A few days ago I added a must read link to Michael Wolff’s New York Magazine article, A Life Worth Ending. It’s an eye-opening piece, detailing long drawn-out decline of his mother. Check it out — it really is a must read.
For our parents there are no easy end-of-life answers. Those of us with older moms and dads still living active and full lives are lucky, but one only has to sit in a Starbucks or linger near the water cooler at work to hear frightening and very sad stories. No one wants to die the long drawn-out way as a helpless invalid,
The single conclusion that I reach is less about my parents lives — we can’t turn the clock back — than it is about my own. At some time in my life, if I reach an advanced age, I need to make some clear and thoughtful decisions about how much medical care I will use … or not use.
Two Quotes from Wolff’s Article to Make You Want to Read More
— By promoting longevity and technologically inhibiting death, we have created a new biological status held by an ever-growing part of the nation, a no-exit state that persists longer and longer, one that is nearly as remote from life as death, but which, unlike death, requires vast service, indentured servitude really, and resources.
— The traditional exits, of a sudden heart attack, of dying in one’s sleep, of unreasonably dropping dead in the street, of even a terminal illness, are now exotic ways of going. The longer you live the longer it will take to die. The better you have lived the worse you may die. The healthier you are—through careful diet, diligent exercise, and attentive medical scrutiny—the harder it is to die. Part of the advance in life expectancy is that we have technologically inhibited the ultimate event. We have fought natural causes to almost a draw.

• • • • •

List every "traditional exit" named in the second quotation of the end-of-life text. The material after this point is separate and unrelated to the end-of-life text.

▶ **DATASET EXTRACT**

• • • • •

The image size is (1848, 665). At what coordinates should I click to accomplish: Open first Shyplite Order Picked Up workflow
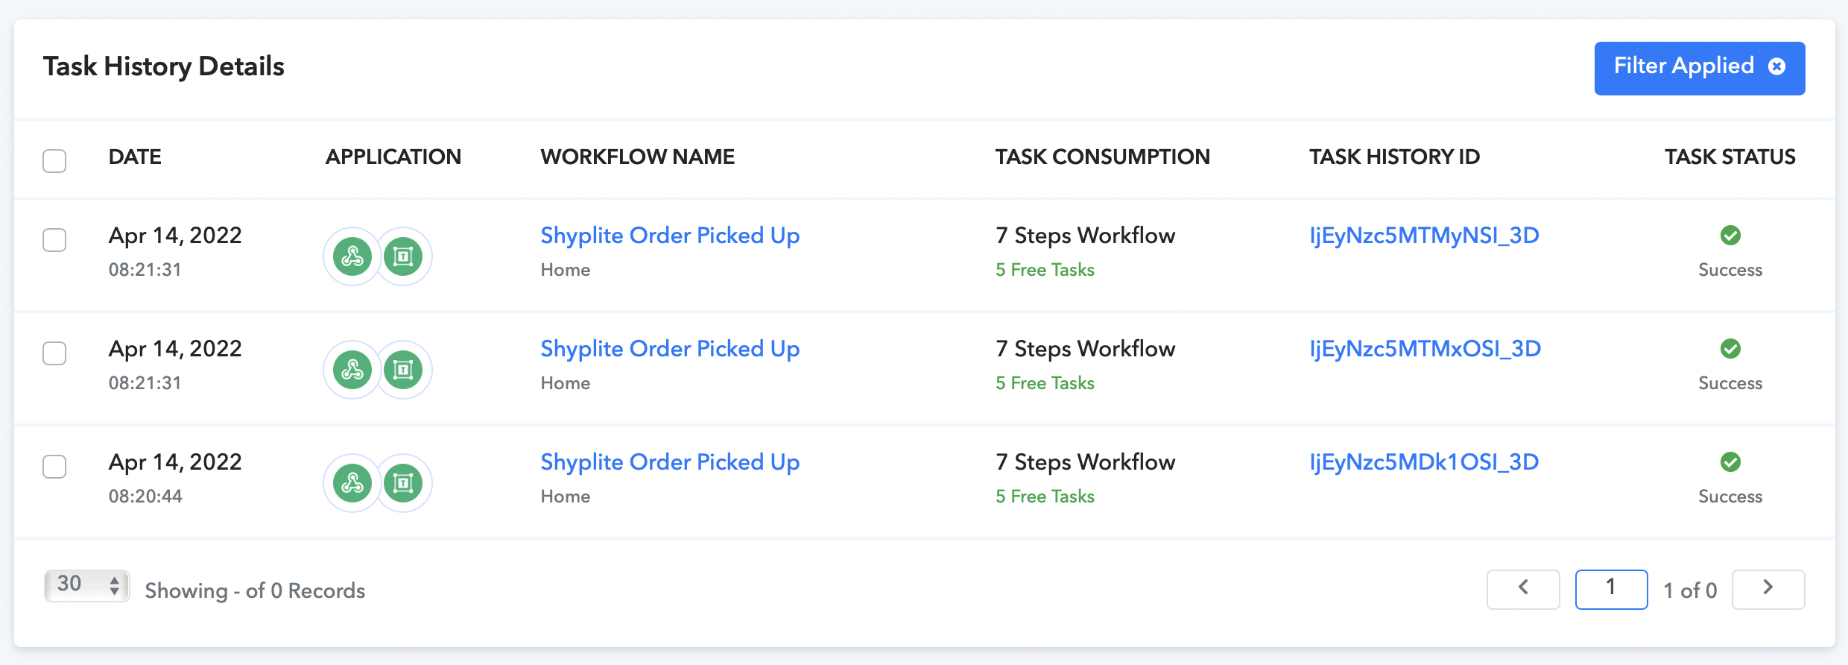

• • • • •

▶ **TASK RESPONSE**
- a sudden heart attack
- dying in one's sleep
- unreasonably dropping dead in the street
- a terminal illness